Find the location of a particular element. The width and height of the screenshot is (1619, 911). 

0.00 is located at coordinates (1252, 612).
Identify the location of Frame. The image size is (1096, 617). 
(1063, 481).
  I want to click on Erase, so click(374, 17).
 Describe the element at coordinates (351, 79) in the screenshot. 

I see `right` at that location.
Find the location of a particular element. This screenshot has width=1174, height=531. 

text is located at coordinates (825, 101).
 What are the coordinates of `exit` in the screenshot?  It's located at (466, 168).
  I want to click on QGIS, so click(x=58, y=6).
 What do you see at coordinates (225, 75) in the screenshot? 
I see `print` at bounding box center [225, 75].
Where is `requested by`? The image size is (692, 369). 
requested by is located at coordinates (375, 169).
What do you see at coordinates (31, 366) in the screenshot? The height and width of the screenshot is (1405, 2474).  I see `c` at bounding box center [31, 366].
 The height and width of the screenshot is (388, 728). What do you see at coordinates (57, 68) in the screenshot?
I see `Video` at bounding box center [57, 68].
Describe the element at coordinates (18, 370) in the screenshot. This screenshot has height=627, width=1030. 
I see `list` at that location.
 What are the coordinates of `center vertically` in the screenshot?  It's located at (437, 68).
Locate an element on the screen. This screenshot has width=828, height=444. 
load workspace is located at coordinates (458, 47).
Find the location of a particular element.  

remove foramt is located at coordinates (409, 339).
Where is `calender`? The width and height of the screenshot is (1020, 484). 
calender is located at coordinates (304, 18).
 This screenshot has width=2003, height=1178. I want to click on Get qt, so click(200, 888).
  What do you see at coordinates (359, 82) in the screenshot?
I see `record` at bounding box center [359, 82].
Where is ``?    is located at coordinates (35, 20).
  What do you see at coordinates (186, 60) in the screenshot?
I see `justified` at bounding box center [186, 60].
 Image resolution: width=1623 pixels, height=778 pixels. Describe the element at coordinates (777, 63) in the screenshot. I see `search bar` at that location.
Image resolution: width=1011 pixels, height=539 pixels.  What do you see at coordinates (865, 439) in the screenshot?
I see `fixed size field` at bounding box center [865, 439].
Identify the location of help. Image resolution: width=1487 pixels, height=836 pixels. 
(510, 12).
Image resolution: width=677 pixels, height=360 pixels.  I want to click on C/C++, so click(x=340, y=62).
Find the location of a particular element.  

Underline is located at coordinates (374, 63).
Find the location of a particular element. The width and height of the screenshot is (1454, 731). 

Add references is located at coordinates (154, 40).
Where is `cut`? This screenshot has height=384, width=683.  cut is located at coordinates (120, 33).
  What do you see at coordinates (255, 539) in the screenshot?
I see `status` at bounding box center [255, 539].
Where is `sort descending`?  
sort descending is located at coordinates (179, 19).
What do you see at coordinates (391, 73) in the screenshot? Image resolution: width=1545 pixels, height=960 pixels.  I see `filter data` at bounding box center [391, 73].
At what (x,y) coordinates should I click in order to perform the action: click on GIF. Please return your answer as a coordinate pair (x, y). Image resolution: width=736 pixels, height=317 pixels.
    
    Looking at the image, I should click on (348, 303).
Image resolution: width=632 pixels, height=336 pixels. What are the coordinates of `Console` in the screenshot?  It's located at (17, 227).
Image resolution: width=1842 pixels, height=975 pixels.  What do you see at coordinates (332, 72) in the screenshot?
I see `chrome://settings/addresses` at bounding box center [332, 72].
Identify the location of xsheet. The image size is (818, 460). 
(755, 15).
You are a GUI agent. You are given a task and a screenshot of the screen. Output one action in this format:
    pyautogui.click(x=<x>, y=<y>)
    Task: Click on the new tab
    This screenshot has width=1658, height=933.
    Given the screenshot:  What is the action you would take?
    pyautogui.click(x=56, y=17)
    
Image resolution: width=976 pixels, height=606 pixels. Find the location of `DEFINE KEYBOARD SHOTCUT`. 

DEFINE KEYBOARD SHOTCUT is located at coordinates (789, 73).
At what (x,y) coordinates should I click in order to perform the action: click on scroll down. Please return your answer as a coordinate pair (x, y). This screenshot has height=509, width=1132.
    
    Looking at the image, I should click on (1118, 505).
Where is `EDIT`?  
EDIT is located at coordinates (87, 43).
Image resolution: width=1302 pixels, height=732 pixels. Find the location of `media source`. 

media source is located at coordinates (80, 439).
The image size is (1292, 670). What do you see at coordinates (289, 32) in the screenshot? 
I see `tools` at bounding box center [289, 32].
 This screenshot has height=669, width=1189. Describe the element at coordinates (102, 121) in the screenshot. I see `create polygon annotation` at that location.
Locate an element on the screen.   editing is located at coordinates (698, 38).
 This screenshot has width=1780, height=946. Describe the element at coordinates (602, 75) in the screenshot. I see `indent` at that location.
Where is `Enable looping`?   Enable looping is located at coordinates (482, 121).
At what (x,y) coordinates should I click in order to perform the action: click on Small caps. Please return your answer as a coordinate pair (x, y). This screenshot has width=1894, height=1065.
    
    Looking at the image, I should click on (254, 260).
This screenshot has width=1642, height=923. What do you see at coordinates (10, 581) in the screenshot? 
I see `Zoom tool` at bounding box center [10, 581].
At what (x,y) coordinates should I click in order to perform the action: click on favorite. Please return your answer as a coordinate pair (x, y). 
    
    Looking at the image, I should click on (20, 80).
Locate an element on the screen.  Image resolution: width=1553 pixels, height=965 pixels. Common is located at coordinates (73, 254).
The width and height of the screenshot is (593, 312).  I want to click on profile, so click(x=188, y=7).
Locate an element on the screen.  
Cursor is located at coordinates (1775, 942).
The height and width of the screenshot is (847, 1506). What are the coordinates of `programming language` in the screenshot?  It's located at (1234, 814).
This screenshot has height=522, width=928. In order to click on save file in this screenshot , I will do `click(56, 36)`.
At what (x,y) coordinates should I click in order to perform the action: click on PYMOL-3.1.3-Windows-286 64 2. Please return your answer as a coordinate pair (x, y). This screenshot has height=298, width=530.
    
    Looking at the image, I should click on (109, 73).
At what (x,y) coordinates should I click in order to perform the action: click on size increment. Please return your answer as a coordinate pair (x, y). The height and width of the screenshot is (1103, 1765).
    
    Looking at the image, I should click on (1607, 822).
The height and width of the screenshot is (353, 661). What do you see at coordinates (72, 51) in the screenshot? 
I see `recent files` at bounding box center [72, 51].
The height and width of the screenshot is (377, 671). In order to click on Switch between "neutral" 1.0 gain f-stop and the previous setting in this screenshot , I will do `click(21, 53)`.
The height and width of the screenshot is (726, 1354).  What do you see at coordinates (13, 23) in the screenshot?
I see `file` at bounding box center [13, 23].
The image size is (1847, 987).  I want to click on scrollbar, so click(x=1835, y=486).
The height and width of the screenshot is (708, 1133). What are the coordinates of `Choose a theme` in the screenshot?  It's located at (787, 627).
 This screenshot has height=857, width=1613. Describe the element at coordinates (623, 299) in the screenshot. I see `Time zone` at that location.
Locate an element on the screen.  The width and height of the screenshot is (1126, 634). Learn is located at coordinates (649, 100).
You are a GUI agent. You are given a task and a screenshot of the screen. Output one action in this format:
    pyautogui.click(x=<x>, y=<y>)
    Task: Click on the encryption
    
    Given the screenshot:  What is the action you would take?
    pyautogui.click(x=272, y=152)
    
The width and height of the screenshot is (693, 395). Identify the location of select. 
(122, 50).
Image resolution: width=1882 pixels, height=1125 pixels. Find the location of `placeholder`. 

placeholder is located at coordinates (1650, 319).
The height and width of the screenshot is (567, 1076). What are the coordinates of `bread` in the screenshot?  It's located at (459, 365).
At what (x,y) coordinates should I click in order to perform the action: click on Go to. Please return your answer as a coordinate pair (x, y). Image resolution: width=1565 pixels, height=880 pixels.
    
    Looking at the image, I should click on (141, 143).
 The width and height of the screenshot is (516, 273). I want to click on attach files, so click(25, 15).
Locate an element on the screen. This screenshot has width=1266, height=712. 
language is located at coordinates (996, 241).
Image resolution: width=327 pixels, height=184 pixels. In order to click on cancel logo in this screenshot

Work to complete: Pull out every line in the listing above that contains the word "Identify", and copy each one in full.

Solution to this problem:
Identify the location of Frame. The image size is (1096, 617). 
Identify the location of help. Image resolution: width=1487 pixels, height=836 pixels. 
Identify the location of xsheet. The image size is (818, 460). 
The width and height of the screenshot is (693, 395). Identify the location of select. 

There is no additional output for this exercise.